Journal du couvre-feu J 07-Juste colère
Deux fois par mois, à une heure de grande écoute, France Bleu Isère donne carte blanche, durant quatre minutes, à notre ami Jean-François Noblet (voir ICI ou encore LÀ) ! Aujourd’hui, le désormais retraité mais toujours très actif, s’élève avec raison contre ceux qui protestent contre la fermeture des remontées mécaniques…
‘’J’ai été moniteur de ski bénévole et j’ai été un accro aux sports de glisse. Je connais bien nos montagnes et je constate avec la plus grande inquiétude l’incapacité de nos montagnards à s’adapter à la crise sanitaire et surtout à la crise climatique…’’ (Jean-François Noblet). Photo : Anonyme
Vous êtes en colère Jean François…
Oui, je suis très en colère contre les élus et les professionnels de la montagne qui protestent contre la fermeture des remontées mécaniques pour éviter que nos hôpitaux soient submergés. J’ai été moniteur de ski bénévole et j’ai été un accro aux sports de glisse. Je connais bien nos montagnes et je constate avec la plus grande inquiétude l’incapacité de nos montagnards à s’adapter à la crise sanitaire et surtout à la crise climatique. Nous avons là, la plus cruelle démonstration de la fragilité d’une politique touristique uniquement basée sur le plaisir de descendre, sans efforts, d’un point haut à un point bas sur des planches en plastique. Je le dis et je le redis : tout système monolithique est fragile. Le tout ski en montagne n’a pas d’avenir et il serait temps de changer. La neige, le froid, l’eau, l’énergie vont manquer et il faudra bien trouver d’autres moyens de faire vivre nos montagnes. On a bien vu d’ailleurs, le weekend dernier, qu’on pouvait très bien venir en montagne sans tire fesses et c’est tant mieux.

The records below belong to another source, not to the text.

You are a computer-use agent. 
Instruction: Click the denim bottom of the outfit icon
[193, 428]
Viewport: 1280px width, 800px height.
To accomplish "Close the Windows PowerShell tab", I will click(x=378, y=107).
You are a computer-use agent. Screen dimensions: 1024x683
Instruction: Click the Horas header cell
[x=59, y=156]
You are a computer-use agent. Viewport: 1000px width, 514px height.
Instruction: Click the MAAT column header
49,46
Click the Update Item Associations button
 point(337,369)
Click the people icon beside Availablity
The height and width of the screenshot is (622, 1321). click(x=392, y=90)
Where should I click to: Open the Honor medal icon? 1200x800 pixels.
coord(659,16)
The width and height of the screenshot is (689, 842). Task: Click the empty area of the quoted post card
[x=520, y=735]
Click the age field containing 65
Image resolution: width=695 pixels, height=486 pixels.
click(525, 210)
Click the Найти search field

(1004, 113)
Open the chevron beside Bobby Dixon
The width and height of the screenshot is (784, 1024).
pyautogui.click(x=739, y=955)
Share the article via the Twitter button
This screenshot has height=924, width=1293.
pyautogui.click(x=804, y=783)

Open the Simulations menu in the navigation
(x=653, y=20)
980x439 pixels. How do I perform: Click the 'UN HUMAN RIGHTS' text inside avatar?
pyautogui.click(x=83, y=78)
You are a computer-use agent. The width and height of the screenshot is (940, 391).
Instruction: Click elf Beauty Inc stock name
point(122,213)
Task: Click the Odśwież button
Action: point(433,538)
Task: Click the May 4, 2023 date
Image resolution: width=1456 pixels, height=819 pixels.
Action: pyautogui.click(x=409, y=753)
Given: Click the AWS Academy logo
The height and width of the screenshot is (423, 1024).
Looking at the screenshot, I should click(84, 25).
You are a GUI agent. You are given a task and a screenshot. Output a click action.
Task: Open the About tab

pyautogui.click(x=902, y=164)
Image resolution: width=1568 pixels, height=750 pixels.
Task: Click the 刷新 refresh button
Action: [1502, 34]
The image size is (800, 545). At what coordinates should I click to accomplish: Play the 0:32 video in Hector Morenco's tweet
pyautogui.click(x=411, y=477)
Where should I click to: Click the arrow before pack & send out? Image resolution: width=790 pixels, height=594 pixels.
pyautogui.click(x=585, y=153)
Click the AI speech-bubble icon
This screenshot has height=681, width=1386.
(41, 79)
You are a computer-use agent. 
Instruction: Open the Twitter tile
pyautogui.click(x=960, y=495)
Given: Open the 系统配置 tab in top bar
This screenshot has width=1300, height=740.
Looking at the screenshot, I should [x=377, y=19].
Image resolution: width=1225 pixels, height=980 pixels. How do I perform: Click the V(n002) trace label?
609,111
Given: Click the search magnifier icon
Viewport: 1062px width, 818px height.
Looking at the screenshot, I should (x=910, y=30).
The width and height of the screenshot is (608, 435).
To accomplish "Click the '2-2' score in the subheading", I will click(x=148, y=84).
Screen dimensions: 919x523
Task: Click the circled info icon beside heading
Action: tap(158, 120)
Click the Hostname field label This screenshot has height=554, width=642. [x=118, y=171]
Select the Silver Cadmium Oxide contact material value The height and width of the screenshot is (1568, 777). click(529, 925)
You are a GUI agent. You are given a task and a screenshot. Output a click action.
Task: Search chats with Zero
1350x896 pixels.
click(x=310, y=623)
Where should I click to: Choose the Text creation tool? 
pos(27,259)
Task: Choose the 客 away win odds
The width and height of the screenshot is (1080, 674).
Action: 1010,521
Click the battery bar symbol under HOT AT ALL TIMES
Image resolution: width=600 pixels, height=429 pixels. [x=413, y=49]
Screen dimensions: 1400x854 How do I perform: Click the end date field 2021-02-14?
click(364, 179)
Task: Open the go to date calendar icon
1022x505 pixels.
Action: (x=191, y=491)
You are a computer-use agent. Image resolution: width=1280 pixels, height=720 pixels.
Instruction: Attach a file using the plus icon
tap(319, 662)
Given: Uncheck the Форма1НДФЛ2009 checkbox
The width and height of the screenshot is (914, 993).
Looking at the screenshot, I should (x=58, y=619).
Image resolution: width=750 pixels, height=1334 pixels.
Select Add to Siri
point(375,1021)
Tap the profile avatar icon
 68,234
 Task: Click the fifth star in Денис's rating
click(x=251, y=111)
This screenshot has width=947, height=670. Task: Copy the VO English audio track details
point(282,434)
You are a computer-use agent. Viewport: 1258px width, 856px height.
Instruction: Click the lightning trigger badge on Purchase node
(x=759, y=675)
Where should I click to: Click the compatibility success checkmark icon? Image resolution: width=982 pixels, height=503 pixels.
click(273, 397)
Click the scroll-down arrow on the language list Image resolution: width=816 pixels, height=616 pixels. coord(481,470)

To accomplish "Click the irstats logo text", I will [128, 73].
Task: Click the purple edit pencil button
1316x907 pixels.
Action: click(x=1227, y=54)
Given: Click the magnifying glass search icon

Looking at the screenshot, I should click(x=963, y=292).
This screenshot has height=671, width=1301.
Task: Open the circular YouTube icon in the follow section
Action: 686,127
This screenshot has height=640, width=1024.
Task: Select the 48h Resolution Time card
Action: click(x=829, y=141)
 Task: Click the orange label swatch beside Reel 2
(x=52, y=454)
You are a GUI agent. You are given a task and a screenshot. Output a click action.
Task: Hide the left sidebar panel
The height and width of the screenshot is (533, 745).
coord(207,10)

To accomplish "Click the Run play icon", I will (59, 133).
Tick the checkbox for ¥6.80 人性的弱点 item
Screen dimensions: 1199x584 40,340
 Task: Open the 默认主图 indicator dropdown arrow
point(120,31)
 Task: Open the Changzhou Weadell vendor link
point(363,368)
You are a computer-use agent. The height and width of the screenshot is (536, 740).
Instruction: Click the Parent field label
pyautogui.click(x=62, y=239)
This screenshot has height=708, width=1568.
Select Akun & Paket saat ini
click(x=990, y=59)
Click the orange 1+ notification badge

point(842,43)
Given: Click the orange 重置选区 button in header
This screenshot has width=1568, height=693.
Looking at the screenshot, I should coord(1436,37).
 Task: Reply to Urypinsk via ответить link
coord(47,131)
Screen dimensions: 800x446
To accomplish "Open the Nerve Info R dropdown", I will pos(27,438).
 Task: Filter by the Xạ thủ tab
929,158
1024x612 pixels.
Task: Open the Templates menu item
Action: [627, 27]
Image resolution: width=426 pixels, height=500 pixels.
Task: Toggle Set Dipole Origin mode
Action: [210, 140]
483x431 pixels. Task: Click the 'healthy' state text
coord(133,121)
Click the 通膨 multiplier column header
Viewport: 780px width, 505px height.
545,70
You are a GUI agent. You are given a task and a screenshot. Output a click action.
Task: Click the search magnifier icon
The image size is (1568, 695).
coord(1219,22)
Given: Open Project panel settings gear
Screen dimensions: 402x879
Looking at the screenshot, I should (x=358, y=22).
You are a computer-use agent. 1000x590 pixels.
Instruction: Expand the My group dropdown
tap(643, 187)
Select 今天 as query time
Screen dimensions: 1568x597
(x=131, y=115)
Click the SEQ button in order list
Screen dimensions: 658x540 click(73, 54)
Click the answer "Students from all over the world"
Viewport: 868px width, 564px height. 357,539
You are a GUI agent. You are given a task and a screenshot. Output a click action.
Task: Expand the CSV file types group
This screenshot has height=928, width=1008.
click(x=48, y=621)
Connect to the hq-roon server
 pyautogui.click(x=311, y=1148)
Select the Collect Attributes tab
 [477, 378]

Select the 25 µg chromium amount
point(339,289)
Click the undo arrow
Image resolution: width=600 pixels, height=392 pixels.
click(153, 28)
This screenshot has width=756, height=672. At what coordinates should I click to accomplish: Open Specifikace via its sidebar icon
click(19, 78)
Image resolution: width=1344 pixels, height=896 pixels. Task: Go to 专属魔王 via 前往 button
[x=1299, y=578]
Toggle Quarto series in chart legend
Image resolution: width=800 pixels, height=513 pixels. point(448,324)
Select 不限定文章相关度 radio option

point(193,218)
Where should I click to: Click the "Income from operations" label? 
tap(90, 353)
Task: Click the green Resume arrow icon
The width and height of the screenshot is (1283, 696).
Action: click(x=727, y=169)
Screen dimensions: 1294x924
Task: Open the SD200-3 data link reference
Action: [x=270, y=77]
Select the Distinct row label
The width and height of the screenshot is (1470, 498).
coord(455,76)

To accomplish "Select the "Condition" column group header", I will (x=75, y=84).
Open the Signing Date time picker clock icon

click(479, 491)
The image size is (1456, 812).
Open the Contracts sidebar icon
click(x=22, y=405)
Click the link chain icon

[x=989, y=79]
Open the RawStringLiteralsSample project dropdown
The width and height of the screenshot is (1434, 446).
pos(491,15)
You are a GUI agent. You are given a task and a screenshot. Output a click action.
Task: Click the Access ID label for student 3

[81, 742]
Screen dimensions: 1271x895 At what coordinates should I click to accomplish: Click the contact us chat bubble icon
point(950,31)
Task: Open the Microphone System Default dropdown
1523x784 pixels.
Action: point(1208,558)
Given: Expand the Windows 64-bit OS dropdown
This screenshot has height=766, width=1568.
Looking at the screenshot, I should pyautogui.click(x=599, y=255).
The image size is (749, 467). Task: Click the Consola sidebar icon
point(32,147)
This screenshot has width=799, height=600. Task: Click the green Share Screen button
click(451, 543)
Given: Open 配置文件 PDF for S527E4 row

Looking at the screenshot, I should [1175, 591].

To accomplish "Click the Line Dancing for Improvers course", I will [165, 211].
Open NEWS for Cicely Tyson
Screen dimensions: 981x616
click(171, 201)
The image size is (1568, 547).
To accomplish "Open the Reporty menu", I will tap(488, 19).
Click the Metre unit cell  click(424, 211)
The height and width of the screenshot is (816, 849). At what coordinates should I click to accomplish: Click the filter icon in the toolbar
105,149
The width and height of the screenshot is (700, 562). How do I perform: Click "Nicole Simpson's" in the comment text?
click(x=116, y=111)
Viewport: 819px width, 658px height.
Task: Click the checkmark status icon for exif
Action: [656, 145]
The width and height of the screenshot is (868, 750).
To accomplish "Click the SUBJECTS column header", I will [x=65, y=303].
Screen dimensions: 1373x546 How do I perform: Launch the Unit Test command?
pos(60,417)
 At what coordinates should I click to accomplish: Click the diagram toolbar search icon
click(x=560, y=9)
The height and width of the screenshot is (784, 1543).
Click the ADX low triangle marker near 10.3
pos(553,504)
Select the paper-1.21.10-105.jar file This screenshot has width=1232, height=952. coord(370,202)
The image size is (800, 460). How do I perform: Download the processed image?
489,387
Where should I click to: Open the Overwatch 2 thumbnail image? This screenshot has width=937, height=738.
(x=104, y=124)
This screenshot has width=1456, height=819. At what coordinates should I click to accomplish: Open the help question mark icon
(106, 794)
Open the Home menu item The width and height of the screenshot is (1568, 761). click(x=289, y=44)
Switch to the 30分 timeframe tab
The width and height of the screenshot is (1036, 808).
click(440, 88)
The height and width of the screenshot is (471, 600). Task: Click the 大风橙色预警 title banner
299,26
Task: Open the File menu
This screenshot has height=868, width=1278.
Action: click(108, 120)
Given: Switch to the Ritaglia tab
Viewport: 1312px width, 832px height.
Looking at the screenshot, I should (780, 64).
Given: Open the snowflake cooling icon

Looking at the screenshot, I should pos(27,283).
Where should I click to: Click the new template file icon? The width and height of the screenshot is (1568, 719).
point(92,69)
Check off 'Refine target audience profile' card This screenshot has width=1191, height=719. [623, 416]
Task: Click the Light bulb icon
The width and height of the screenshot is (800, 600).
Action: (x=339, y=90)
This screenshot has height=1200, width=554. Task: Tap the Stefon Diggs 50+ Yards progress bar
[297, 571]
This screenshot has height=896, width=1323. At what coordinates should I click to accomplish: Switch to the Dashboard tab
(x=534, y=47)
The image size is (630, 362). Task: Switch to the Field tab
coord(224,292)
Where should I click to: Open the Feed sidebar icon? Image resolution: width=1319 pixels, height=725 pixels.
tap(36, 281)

Vous faites un constat plutôt négatif…
Effectivement, la montagne n’est plus celle que j’ai adorée. Les derniers espaces vierges sont grignotés par les stations, les paysages sont balafrés par des milliers de kilomètres de réseaux aériens. La pollution et les rats d’égout remontent en altitude. En été, les mégots, les chewing-gums, les capotes anglaises et les pelures d’orange souillent le dessous des remontées. La faune n’a plus aucun refuge. Même la nuit, elle fuit devant les dameuses. Les lapiaz calcaires sont broyés pour niveler les pistes et le must c’est de s’affranchir des paramètres de la montagne : on veut faire du ski en plein été sur ce qui reste des glaciers et on veut se baigner en plein hiver dans une piscine extérieure surchauffée. A fond la musique en plein air contre le silence, le ski nocturne contre le ciel étoilé, l’équipement des derniers sommets contre le goût de l’effort. Tous les jours, on constate cette fuite en avant : En Chartreuse il est question de créer un plan d’eau pour alimenter de la neige de culture. A la Grave, on veut saloper la Meige avec un troisième tronçon du téléphérique. A Venosc, on veut ouvrir une carrière surdimensionnée pour bétonner tout l’Oisans… Croyez–vous que financer l’aéroport de St Etienne de St Geoirs uniquement pour ce tourisme en fin de course soit un bon plan pour l’avenir ?
Alors que proposez-vous ?
De revenir à l’essentiel et de retrouver les valeurs de la montagne. Le silence, l’air pur, les paysages magnifiques, la nature, l’eau propre, l’espace libre, le sens de l’effort et de la solidarité... Avez-vous remarqué que l’on se dit bonjour sur les chemins de randonnée et que les refuges de montagne ne ferment pas à clé ? Ces valeurs écosystémiques redeviennent inestimables avec la crise climatique et le déconfinement. L’agriculture de montagne peu polluée par la chimie recèle encore des trésors dans ses productions de qualité. Le pastoralisme, la forêt, l’eau propre sont des ressources importantes à valoriser. Quant au tourisme l’exemple des parcs nationaux démontre que de plus en plus de citoyens rêvent d’approcher une marmotte ou de se balader à pieds. Alors, plutôt que de se lamenter sur l’arrêt temporaire des usines à ski ,on pourrait inciter les citoyens à venir se décontaminer au grand air, à prendre des raquettes ou des skis de fond, à observer le ciel, à découvrir la faune et la flore et les qualités de la civilisation montagnarde que nous avons trop vite oubliées. La montagne pourrait devenir un exemple pour une agriculture bio, un pastoralisme intelligent et un lieu de production d’énergies renouvelables. La montagne pourrait redevenir un lieu de santé, de ressourcement, de méditation, de culture qui nous manque tant aujourd’hui.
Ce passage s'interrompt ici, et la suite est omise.